As ameaças de ataques e seqüestros de pilotos feito por grupos terroristas obrigou a organização do Rali Dacar a cancelar a 11ª etapa da competição, que seria realizada nesta quarta-feira entre as cidades de Néma e Ayoûn el Atrôus, na Mauritânia. Desta forma, o percurso de 280 quilômetros se transformou numa etapa de deslocamento, sem cronometragem oficial.
A medida de precaução foi tomada com base no lamentável episódio de 1991, quando um grupo chegou a matar um piloto do Dacar em Mali. Segundo o experiente piloto brasileiro André Azevedo, que agora terá uma etapa a menos para lutar pelo pódio nos caminhões, o cancelamento não é prática nova e foi visto com bons olhos pelos pilotos.

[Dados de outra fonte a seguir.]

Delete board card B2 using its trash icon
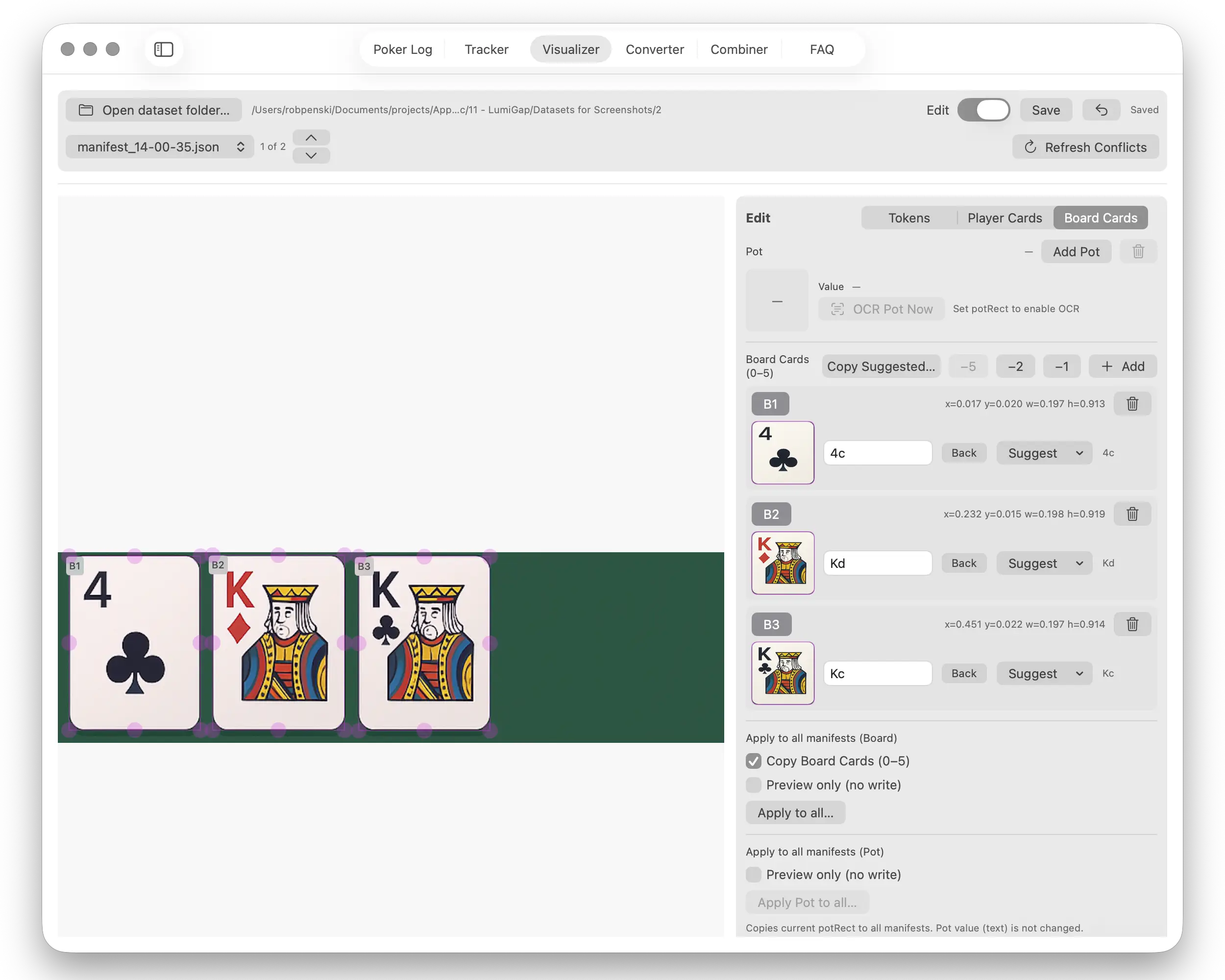Viewport: 1225px width, 980px height. 1132,514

“É uma ação de prevenção que a organização faz visando a segurança dos integrantes do rali. Foi um dia a mais de descanso que o pessoal aqui não reclamou muito não, em vista da segurança, ou da falta de segurança, que iríamos ter se fossemos ao Mali nesse momento”, disse o piloto, em entrevista concedida ao site Webventure.
Azevedo é o atual quarto colocado nos caminhões, cerca de 20 minutos atrás do terceiro colocado. Na etapa da terça-feira, ele foi o segundo colocado, melhorando suas chances no evento. O Dacar tem, ao todo, 15 etapas.